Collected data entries
--- START ---
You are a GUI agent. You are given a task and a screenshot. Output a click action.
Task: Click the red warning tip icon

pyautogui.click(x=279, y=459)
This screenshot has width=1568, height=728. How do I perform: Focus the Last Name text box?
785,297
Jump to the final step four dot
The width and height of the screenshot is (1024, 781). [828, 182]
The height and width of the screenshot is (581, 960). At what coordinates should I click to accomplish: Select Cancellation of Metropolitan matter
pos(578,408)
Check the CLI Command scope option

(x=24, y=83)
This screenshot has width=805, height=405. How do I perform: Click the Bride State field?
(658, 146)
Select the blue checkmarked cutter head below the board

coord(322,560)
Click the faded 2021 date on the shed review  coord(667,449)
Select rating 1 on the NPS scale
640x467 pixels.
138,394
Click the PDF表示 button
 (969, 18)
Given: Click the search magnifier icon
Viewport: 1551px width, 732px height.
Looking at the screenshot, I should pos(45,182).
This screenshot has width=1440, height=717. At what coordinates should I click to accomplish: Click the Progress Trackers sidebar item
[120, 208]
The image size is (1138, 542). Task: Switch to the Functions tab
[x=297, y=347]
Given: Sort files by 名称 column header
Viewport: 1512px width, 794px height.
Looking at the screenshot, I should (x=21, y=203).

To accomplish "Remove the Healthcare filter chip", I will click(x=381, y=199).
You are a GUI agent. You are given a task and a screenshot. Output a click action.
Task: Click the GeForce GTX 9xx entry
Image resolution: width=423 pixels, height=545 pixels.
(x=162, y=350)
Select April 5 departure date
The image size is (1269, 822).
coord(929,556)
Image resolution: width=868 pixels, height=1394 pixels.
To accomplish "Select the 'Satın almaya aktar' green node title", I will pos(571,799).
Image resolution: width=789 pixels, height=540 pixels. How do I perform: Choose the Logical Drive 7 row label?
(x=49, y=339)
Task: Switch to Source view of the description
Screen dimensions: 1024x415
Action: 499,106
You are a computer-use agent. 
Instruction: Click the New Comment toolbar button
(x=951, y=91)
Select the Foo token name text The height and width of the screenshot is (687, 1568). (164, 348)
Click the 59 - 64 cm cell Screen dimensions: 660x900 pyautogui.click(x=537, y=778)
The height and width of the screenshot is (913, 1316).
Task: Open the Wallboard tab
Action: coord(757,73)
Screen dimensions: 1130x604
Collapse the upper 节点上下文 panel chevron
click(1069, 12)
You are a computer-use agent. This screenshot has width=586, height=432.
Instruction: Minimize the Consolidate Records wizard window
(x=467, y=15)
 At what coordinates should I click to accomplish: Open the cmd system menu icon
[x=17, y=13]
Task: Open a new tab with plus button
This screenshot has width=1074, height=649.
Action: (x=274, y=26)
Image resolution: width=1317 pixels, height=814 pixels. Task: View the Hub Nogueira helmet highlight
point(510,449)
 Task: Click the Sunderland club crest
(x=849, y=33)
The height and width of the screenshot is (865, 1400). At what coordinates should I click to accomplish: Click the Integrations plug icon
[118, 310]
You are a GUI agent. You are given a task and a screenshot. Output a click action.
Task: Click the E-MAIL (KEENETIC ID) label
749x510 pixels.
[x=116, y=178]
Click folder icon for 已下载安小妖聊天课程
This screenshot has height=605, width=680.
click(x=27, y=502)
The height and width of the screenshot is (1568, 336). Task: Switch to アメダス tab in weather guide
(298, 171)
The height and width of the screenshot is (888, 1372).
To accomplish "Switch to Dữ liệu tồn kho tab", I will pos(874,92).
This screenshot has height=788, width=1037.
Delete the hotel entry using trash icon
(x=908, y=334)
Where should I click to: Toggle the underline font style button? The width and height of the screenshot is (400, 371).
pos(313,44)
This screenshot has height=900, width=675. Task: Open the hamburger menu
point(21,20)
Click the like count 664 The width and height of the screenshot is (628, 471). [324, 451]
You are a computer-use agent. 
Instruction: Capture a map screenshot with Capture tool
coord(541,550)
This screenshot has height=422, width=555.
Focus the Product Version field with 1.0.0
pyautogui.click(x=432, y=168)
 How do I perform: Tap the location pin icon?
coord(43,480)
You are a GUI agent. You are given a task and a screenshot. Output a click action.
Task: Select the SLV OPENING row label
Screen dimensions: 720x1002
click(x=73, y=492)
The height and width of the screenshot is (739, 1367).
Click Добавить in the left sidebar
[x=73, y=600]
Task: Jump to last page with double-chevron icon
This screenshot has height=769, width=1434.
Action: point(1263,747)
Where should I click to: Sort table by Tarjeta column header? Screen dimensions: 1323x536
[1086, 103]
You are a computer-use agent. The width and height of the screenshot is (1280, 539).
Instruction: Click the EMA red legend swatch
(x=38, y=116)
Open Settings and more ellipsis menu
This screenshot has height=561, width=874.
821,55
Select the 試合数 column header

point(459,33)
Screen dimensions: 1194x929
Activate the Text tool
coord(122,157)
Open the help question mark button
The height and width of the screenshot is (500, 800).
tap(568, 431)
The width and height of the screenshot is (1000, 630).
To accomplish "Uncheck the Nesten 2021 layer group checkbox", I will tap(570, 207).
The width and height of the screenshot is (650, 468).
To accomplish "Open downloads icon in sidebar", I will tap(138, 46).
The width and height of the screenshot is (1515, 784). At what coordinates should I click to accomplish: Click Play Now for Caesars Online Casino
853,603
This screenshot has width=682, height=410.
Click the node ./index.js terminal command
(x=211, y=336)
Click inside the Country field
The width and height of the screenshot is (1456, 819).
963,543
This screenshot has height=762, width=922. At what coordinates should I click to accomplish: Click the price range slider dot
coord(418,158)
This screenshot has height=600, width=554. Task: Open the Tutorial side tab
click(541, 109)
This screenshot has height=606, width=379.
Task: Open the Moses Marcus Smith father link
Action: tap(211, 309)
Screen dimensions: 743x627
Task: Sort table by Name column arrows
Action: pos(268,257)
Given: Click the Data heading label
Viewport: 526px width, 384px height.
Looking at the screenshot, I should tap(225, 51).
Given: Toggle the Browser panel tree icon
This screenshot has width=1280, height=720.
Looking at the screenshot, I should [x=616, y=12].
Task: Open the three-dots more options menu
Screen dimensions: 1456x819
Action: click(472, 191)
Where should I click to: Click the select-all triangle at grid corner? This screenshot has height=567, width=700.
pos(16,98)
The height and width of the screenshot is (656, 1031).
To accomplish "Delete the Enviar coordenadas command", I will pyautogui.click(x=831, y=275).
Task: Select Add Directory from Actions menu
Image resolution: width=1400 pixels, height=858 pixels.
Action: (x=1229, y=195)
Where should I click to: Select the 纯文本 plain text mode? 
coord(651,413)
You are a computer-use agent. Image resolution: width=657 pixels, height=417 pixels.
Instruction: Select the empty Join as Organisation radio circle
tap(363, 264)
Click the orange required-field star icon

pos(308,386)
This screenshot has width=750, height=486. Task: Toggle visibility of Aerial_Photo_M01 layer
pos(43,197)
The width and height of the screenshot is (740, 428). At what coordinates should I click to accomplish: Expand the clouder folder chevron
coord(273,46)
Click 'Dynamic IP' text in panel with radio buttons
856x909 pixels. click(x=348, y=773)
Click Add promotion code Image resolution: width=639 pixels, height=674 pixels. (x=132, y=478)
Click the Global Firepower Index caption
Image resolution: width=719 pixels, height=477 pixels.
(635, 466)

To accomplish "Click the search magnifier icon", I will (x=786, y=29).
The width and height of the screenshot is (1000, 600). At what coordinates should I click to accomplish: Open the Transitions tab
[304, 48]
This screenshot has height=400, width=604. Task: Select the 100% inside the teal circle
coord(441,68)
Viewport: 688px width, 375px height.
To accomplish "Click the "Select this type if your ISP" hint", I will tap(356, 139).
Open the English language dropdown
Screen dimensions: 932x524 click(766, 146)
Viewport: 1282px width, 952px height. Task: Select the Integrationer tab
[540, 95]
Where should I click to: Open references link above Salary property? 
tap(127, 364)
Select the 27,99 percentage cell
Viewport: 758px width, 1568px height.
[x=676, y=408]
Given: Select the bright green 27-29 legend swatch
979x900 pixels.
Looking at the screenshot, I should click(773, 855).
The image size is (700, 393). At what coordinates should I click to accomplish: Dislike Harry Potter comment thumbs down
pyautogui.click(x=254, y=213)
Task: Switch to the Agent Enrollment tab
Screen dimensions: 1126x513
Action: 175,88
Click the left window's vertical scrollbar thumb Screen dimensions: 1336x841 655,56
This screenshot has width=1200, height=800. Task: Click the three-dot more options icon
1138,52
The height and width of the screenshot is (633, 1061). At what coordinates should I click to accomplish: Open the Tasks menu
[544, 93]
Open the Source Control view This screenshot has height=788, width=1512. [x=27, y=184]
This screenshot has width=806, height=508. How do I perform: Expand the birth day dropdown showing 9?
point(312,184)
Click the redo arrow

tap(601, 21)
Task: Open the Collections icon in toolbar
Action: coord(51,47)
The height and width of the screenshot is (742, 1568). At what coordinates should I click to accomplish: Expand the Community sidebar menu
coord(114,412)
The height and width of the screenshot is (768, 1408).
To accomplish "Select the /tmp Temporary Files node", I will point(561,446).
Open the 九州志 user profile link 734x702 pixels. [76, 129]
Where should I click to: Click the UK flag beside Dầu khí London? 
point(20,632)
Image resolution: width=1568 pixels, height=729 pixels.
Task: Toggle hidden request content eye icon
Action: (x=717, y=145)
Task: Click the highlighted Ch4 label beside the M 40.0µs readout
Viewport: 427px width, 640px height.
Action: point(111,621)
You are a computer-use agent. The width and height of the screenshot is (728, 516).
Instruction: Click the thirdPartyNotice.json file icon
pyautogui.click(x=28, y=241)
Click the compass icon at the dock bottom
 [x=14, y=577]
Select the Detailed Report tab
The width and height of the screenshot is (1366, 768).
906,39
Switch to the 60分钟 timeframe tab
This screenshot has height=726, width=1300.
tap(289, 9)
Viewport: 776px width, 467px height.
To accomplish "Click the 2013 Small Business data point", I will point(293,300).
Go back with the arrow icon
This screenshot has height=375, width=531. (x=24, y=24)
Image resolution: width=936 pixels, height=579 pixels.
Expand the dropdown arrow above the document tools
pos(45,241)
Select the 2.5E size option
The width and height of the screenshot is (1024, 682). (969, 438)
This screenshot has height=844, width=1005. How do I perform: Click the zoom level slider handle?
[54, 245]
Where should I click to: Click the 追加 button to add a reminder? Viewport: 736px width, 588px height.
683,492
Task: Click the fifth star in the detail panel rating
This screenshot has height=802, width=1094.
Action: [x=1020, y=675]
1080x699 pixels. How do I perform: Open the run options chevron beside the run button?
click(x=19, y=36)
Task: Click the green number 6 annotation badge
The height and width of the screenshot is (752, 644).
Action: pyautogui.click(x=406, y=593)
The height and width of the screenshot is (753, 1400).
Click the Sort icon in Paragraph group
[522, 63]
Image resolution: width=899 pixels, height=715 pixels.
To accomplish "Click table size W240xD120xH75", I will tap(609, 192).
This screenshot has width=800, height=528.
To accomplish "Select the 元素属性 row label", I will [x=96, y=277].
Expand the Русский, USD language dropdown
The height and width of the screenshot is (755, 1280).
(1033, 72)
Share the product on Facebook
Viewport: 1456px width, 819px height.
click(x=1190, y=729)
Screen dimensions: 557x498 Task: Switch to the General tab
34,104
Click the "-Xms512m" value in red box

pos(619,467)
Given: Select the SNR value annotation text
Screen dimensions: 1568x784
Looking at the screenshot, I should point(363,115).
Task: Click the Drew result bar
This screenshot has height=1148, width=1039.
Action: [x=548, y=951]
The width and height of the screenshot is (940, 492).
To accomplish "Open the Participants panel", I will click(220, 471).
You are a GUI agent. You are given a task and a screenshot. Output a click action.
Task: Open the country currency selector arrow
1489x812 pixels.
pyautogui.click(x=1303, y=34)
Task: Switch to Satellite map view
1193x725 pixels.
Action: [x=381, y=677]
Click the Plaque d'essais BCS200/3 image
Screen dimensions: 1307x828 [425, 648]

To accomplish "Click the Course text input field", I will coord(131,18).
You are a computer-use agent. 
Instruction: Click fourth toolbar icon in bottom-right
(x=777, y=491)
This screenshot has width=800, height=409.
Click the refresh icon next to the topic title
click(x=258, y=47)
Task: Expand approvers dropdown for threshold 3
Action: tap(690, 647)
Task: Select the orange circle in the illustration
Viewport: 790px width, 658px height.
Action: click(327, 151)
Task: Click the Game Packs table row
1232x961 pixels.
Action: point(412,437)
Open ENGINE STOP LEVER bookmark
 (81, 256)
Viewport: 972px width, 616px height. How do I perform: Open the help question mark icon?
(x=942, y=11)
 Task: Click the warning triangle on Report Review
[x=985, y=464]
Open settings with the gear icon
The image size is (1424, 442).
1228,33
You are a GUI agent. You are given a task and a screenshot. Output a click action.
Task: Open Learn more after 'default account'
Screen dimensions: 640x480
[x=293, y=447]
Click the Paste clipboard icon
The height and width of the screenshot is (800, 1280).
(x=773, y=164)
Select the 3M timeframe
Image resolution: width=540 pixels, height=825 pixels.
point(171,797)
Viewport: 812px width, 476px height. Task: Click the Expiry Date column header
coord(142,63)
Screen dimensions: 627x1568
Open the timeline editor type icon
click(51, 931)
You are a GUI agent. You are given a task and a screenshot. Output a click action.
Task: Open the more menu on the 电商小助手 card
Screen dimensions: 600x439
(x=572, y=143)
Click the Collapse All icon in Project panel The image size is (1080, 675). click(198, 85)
--- END ---
## Prompt
Scan the entries above. Copy each line that has the string "annotation".

## Response to this exercise
Task: Click the green number 6 annotation badge
Given: Select the SNR value annotation text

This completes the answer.